DATASET section start
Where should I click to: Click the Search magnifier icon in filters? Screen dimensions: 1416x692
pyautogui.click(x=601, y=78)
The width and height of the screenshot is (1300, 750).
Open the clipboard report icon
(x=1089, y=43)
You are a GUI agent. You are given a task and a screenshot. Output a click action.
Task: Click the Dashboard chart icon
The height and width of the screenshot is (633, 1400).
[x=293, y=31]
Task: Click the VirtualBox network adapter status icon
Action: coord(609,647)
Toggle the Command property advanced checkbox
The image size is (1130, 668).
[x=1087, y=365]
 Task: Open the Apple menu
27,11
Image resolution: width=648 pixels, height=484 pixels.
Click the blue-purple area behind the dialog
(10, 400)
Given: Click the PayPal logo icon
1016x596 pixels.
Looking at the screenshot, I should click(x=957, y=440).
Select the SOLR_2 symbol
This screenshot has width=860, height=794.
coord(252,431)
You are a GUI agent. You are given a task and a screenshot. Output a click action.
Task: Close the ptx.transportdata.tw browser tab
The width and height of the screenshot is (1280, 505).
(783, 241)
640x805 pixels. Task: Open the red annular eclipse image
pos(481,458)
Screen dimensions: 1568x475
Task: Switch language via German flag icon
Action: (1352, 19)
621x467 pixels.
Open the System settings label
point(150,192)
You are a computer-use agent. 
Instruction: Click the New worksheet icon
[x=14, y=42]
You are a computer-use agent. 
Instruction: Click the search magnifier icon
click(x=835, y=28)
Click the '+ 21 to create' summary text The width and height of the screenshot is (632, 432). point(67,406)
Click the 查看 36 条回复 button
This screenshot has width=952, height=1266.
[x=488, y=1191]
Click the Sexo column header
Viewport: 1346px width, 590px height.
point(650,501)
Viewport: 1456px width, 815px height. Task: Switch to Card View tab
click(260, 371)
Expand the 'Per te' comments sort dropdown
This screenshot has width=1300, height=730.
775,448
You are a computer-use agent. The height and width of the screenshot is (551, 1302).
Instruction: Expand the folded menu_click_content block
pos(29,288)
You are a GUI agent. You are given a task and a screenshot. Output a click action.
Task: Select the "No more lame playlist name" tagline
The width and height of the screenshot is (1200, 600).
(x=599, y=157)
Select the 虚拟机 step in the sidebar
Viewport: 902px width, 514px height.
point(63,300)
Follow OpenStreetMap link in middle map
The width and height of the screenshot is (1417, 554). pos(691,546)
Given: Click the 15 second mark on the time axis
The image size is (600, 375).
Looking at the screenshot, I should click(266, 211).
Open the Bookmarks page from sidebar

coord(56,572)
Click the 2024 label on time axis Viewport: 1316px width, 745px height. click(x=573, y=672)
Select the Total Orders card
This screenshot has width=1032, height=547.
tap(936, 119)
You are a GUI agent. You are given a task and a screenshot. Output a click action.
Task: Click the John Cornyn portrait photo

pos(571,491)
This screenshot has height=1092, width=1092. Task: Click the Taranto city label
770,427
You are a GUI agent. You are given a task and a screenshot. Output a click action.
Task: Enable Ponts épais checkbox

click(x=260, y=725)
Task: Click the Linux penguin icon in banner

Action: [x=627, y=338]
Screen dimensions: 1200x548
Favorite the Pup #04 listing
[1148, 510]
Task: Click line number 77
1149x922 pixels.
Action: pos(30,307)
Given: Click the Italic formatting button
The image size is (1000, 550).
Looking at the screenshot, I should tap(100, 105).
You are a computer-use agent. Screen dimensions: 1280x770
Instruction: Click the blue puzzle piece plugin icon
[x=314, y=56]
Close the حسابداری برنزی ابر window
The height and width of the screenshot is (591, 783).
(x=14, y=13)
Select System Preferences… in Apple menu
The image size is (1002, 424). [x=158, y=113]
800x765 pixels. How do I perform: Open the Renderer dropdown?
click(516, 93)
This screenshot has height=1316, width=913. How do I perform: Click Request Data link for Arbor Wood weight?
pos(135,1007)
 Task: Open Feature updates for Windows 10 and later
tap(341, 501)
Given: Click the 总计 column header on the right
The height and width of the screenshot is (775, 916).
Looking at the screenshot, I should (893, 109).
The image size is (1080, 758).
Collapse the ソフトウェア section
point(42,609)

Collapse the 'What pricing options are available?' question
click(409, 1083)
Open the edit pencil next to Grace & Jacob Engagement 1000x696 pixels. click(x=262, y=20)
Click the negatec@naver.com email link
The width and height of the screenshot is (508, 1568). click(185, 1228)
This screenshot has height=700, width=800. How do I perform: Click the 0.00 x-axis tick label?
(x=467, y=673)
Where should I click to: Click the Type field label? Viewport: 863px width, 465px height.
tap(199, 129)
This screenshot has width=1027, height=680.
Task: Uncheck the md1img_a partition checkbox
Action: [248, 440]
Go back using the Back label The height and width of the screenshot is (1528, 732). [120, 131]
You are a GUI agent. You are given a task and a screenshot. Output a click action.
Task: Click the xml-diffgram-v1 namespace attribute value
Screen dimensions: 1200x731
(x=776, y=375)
DATASET section end
* [WHAT YOU SHOULD DO]:
Return each line of the data where the word "header" appears.

* [ANSWER TO THIS PROBLEM]:
Click the Sexo column header
Given: Click the 总计 column header on the right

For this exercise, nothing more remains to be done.